治験に関係する医師はその会社の薬剤を処方する傾向にある
2006年 06月 21日
一般開業医の立場とすれば、情報提供をだまっっててもしてくれる製薬会社はありがたい存在であるが、情報源としてのバイアスはすさまじいとおもって間違いない。
かれらの意見を鵜呑みにすることの危険性を自覚することが大事だろう。
困ったことに、製薬会社が偉い教授の意見として化けたり、疑問を差し込む余地のないと考えてしまうきれいな御本となってたりすることがあるから、油断ならないのである。
ガイドラインというのも、果たして正しいのかというとかなり疑問が残るわけだが、製薬会社スポンサーの臨床トライアルがこのガイドライン順守性(adherence)に悪影響を与え、治療パターンや薬剤の好みに影響を与えるか・・・という問題とのこと
Andersenらは、観察研究にて、トライアルに毒されてない医師と、製薬会社スポンサーのトライアルを行っている医師を喘息治療で比較。医師の国際喘息治療推奨へのadherenceと薬剤選択を評価しているが、ガイドライン順守性には問題がないようである。・・・ただ、薬剤選択には当然影響をもたらす。
How Conducting a Clinical Trial Affects Physicians' Guideline Adherence and Drug Preferences
JAMA. 2006;295:2759-2764.
喘息治療ガイドラインのadherenceに関して、トライアル施行医師と対照医師では相違がなかった。
しかし、トライアル施行医師は対照群より会社の薬剤を使う傾向がある。
ICS使用患者の比率はトライアル施行医師68.5%、対照で59.1%
ガイドライン順守:OR(2年):1.00 95%CI 0.84-1.19
トライアル施行医師に於いて、喘息治療の処方量は、対照群より増加(6.7%; 95% CI, 3.0%-11.7%)
治験会社のICS投与を好む傾向(OR 1.26 95%CI 1.04-1.54)があり、その会社の他の喘息治療処方も増加する。
Editorialでは、エビデンスベースのガイドラインへの医師の順守性は、良好で、問題はないが、ノルウェーよりUKで4倍サイアザイドの処方が多く、逆に、ノルウェーではβ遮断剤が4倍多いなど国家間の相違はその国の製薬会社の営業努力によるということになるのかもしれないとの事例も紹介。

===

◆ 作業課題:
治験と医師の処方傾向についての抽出テキストを、最後の文の後から書き継ぎなさい。 後に続く行は、この作業では用いません。

===

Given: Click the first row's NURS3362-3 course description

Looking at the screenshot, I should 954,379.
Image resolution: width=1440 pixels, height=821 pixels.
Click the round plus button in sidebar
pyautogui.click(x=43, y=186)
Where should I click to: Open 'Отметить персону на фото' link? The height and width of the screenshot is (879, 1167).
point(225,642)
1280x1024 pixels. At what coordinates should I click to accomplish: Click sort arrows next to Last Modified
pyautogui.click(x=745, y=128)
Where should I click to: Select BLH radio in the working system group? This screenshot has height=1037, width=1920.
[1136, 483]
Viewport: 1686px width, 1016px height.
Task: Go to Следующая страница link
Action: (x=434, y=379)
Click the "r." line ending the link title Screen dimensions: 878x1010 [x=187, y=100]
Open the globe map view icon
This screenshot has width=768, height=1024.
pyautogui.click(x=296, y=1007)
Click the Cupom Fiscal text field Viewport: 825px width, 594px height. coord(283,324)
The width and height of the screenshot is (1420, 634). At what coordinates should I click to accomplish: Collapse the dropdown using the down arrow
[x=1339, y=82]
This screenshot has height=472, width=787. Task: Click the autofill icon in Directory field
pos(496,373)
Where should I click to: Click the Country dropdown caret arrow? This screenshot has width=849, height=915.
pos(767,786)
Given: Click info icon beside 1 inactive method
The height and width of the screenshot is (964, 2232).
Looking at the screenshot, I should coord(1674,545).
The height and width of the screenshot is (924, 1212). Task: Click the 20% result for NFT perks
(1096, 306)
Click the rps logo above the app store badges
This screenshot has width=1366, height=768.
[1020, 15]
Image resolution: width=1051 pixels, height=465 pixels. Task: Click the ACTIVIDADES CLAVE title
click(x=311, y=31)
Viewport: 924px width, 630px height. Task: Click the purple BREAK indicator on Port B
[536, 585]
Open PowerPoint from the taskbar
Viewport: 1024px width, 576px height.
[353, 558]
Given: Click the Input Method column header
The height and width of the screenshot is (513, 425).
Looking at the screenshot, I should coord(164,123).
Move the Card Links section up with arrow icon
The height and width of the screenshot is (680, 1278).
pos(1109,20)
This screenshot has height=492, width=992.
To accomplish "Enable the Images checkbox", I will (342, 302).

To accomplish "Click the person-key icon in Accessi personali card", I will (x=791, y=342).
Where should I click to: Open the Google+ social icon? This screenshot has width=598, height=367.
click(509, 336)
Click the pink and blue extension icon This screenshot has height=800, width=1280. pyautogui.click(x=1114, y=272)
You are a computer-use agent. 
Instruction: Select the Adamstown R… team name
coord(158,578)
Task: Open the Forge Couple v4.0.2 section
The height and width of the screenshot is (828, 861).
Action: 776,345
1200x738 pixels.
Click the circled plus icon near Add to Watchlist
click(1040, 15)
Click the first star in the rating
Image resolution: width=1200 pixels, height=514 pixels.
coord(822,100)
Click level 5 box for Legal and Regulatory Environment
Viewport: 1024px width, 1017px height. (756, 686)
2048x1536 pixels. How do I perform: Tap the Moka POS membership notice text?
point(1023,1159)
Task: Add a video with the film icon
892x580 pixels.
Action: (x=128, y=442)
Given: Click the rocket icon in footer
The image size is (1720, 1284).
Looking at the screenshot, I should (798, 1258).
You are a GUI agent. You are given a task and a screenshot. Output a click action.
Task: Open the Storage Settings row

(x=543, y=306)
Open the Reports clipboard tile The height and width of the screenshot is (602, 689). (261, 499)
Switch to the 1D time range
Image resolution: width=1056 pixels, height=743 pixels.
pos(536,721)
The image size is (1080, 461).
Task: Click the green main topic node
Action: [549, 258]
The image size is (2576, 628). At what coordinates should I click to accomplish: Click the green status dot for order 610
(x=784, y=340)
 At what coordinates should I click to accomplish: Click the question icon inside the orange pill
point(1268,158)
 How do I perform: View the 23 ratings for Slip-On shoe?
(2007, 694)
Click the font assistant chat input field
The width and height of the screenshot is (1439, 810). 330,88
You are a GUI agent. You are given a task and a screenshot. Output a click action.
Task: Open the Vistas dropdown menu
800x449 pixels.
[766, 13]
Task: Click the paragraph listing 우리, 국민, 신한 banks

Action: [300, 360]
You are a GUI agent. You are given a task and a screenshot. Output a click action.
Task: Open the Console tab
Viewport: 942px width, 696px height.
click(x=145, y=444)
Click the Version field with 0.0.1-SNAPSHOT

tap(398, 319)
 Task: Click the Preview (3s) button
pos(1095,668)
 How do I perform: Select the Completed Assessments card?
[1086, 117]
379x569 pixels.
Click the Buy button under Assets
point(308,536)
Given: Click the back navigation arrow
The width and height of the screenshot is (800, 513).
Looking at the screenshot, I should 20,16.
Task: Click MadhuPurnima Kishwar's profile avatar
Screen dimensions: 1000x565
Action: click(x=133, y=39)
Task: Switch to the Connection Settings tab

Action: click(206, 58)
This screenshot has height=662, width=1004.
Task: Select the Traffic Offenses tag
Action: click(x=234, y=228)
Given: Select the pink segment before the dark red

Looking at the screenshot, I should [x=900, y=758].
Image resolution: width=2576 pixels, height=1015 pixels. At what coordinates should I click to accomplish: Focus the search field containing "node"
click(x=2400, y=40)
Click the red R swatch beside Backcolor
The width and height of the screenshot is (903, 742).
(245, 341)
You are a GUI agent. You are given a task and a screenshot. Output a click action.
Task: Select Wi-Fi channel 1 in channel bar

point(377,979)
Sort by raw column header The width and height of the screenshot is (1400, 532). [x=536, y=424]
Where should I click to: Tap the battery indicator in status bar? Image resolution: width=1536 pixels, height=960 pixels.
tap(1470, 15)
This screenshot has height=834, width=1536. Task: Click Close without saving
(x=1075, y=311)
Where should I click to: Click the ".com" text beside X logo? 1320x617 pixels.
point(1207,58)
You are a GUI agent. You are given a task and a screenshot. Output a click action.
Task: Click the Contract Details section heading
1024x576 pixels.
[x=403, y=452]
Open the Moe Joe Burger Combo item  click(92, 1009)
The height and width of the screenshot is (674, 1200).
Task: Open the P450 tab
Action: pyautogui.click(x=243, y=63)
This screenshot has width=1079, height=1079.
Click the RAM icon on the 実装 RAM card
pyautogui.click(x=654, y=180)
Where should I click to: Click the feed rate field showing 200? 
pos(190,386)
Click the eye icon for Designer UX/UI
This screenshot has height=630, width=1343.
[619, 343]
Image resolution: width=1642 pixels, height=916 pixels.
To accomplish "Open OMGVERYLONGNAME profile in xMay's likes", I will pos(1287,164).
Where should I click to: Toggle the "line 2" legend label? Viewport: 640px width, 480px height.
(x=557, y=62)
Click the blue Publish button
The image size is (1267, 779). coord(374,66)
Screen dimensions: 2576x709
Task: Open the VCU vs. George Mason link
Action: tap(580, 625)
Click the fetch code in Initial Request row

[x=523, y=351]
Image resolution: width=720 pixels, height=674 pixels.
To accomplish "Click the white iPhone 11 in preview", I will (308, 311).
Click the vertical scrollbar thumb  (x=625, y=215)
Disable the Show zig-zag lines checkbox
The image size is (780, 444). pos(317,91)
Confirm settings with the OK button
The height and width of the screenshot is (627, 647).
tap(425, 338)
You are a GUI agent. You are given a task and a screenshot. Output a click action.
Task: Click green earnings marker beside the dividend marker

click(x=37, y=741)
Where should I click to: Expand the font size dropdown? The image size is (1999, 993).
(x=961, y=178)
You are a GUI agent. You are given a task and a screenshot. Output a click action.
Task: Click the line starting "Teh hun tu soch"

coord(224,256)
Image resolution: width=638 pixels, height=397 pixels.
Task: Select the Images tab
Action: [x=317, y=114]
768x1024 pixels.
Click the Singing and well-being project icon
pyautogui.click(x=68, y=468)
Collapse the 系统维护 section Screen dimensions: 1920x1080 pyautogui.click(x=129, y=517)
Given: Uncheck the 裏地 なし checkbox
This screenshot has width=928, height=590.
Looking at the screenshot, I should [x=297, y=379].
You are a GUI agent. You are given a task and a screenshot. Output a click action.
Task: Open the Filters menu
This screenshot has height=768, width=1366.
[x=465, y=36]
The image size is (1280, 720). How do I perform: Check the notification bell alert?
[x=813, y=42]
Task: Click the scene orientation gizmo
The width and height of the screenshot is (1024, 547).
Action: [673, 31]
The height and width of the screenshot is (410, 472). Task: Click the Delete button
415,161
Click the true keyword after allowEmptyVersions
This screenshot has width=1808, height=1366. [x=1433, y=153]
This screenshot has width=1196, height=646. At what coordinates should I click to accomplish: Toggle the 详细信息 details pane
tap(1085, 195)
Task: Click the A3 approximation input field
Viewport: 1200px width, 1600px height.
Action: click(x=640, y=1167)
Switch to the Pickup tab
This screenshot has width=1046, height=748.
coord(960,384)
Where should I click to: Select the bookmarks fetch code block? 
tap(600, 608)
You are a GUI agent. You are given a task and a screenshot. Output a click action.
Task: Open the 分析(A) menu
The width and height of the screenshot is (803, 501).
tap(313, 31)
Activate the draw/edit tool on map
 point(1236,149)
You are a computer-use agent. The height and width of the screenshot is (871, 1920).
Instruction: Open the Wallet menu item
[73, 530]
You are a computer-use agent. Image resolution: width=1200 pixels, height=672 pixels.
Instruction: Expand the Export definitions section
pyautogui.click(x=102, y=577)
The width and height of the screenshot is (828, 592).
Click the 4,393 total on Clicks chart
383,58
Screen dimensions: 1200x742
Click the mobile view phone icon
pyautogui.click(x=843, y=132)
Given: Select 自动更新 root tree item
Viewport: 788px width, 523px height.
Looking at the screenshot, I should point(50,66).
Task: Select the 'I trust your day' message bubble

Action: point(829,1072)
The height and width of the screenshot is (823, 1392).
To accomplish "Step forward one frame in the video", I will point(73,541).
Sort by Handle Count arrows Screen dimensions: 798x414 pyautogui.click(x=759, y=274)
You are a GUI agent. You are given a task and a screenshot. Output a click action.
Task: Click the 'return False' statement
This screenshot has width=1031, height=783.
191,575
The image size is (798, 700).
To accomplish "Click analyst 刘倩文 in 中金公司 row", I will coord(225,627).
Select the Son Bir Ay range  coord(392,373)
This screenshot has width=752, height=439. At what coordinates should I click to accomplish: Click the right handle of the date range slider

===

◆ 解答欄:
私も、最近、phase IIIを含む治験を行ったが、治験MRなどを通して得られる情報と、通常のMRからの情報の質の違いを実感しているところである。こういうことが、治験製薬会社の処方比率増加するという因子になってるのでは?
広く浅い通常のMRと違い、専門的に一種薬剤を勉強してきているわけだから、当たり前といえば当たり前だだが・・
情報活動により消費者行動が変化をもたらすというのは自由市場では当たり前のことである。しかし、医療・医薬品選択が、景品や寄付行為などでガイドラインなどの本来の順守事項から逸脱が行われることは倫理的に問題であろう。
全然本文と関係ないのだが・・・NHKの午後2時前のテレビ、スタジオパークに往診の関係でたまたま見ることがあるが、飯野奈津子解説員と称する御仁・・・医療関係に対して個人的恨みがあるようで、法体系の不備まで、すべて医療機関の現場へ責任に負わせるコメントばかり発している。残念ながら、厚労省とのパイプが強いらしく、ご意見番となっているらしい立場のようである。関東ローカル(「特報首都圏スペシャル」)で、医者の僻地への強制勤務との御卓説を展開したのは、この辺にあるのだろうと推定される。『患者本位の医療を求めて』という表面上の哲学だけで、問題の本質からずれ、報道の平等性を忘れているNHKというのはすでに報道の資格はない。・・・記者クラブ体質からぬけだせない記者をいつまでも解説員としておくNHKには放送局の資格はない。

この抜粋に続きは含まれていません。